Behind the Boss’s back, Troy shook his head in disbelief. How much plainer could anything be? Obviously Gamelin was going to say the glove was planted. Who wouldn’t? Talk about snoringly obvious! But he’d got the motive, opportunity, both to take the knife and use it and, most damning of all, the murder victim had fingered him. The man was over a barrel. For a traitorous moment Troy wondered if he had been wrong about his chief’s imperviousness to the seductive power of wealth.

Barnaby was muttering now, apparently to himself. Troy listened, thinking he might not have heard aright. Something about always being sorry for Caliban. He remembered the earlier request for water and moved off.

By the time the sergeant returned, Arno was being questioned. He was sitting nervously hunched up, looking intently at the chief inspector. Encouraged to do a sketch, he had produced a host of stick figures - one flat on its back, toes turned up, hands crossed on breast and a ‘Smiley’ face. Barnaby having ascertained Arno’s position in the commune and noticed his extreme agitation, left the dark heart of the matter temporarily aside.
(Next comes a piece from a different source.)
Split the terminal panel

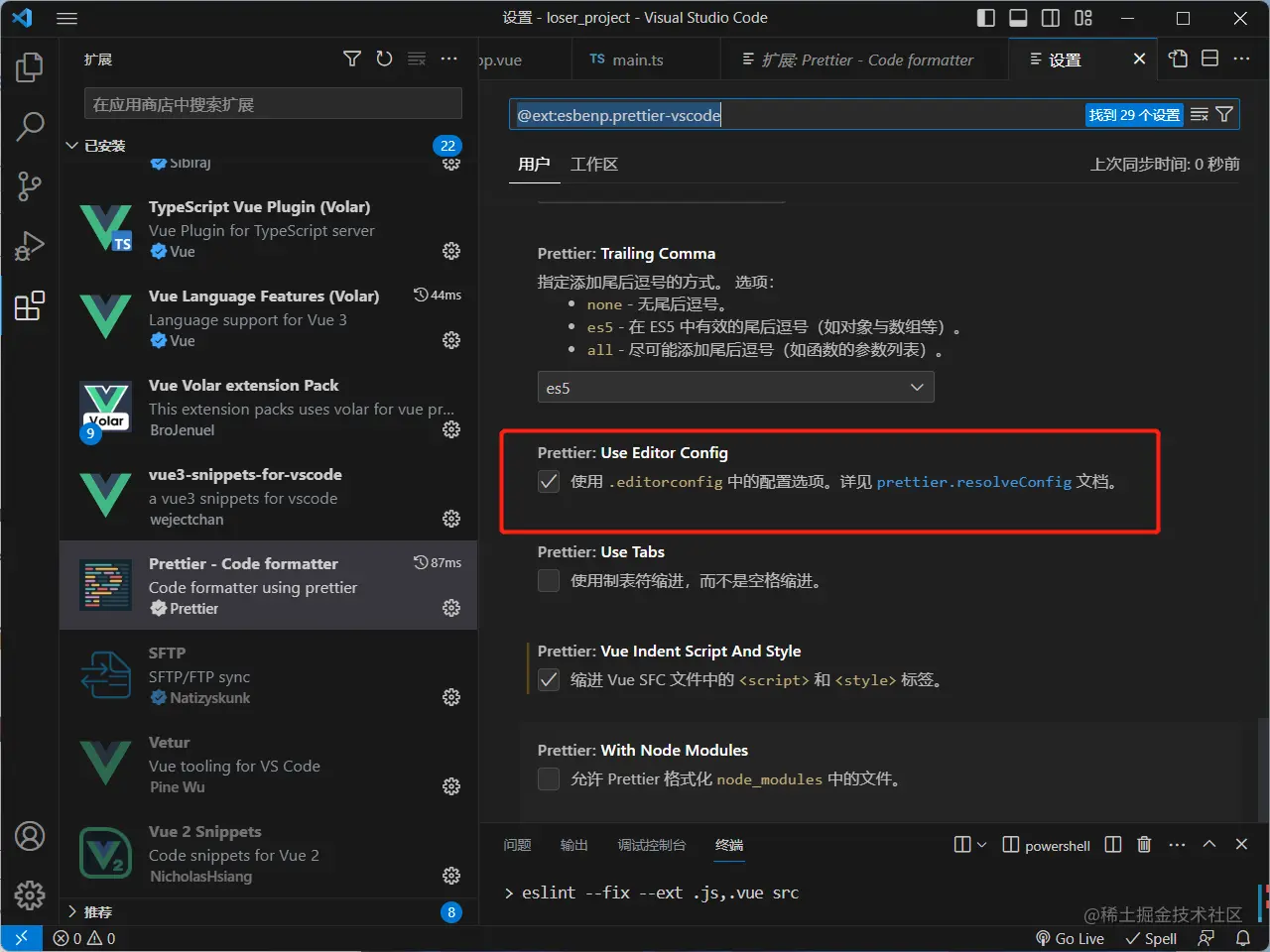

‘Tell me Mr Gibbs, what do you think will happen here now? To the Manor House for instance.’

‘I don’t know. I just don’t know.’ Arno sounded deeply melancholic. He was ashamed to admit, even to himself, that once having absorbed the distressing fact that the Master was no more he had thought of little else but his own possible future. How would things fall out if the commune broke up? Who would look after Tim? And, most important of all, how on earth could he survive without the robust and serene presence of his dear love? Denied that radiant gaze that lit and sustained each awakening, and benevolently solaced the going down of the sun, his own life would hardly be worth the living.

‘You have no idea how the property is entailed?’

‘No. Actually I don’t think anyone has. Somehow it was never discussed.’

‘Did members have to buy into the organisation? Shares - that sort of thing?’

‘Not at all. We just pay our way. The Lodge made money from courses and workshops. We were planning to apply for charitable status actually. Become a trust but ...’ He gave a defeated shrug.

‘Did you know about Miss Gamelin’s bequest to the commune?’

‘No. I do now - they were just talking about it.’

‘And this evening ...’ Arno braced himself. ‘What do you think actually happened?’